1769
Washington Criticizes “Taxation Without Representation”
On this day in 1769, George Washington launches a legislative
salvo at Great Britain’s fiscal and judicial attempts to maintain its control
over the American colonies. With his sights set on protesting the British
policy of “taxation without representation,” Washington brought a package of
non-importation resolutions before the Virginia House of Burgesses.
The resolutions, drafted by George Mason largely in response to
England’s passage of the Townshend Acts of 1767, decried Parliament’s plan to
send colonial political protestors to England for trial. Though Virginia’s
royal governor promptly fired back by disbanding the House of Burgesses, the
dissenting legislators were undeterred. During a makeshift meeting held at the
Raleigh Tavern in Williamsburg, Virginia’s delegates gave their support to the
non-importation resolutions. Maryland and South Carolina soon followed suit
with the passing of their own non-importation measures.

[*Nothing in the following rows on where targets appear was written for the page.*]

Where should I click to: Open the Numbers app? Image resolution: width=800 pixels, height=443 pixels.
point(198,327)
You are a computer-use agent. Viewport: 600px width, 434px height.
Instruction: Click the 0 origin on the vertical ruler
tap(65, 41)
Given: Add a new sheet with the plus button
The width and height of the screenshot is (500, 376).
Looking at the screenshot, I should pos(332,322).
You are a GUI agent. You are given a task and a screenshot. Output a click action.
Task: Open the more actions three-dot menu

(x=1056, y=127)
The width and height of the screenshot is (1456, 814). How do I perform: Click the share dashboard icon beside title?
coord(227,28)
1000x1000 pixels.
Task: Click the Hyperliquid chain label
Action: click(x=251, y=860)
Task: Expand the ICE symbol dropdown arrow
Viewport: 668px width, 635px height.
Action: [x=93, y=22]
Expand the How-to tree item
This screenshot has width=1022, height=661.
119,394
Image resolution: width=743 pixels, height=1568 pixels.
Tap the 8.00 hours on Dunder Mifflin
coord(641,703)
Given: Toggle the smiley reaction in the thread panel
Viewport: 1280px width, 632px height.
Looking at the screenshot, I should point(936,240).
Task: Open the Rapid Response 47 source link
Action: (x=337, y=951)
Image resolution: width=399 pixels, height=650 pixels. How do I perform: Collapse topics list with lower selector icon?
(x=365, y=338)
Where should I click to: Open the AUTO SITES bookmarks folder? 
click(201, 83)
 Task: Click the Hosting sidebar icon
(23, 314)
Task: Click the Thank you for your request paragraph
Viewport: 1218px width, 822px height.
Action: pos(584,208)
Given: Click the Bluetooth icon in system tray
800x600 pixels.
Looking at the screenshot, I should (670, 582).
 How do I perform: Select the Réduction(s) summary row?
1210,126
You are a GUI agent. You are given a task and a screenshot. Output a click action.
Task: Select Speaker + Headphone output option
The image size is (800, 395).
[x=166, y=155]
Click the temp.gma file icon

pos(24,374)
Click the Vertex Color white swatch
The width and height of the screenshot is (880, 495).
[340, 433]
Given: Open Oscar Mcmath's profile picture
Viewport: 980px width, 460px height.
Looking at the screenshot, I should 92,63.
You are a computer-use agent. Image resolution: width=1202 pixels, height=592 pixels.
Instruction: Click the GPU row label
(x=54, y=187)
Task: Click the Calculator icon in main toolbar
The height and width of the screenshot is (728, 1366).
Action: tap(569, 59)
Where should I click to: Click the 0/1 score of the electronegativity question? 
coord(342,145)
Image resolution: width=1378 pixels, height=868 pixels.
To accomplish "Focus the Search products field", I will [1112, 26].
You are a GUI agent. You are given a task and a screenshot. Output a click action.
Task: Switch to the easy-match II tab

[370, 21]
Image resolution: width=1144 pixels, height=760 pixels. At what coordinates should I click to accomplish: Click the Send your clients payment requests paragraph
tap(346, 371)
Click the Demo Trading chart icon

The non-importation resolutions lacked any means of enforcement,
and Chesapeake tobacco merchants of Scottish ancestry tended to be loyal to
their firms in Glasgow. However, tobacco planters supported the measure, and
the mere existence of non-importation agreements proved that the southern
colonies were willing to defend Massachusetts, the true target of Britain’s
crackdown, where violent protests against the Townshend Acts had led to a
military occupation of Boston, beginning on October 2, 1768.
When Britain’s House of Lords learned that the Sons of Liberty,
a revolutionary group in Boston, had assembled an extra-legal Massachusetts
convention of towns as the British fleet approached in 1768, they demanded the
right to try such men in England. This step failed to frighten New Englanders
into silence, but succeeded in rallying Southerners to their cause. By
impugning colonial courts and curtailing colonial rights, this British action
backfired: it created an American identity where before there had been none.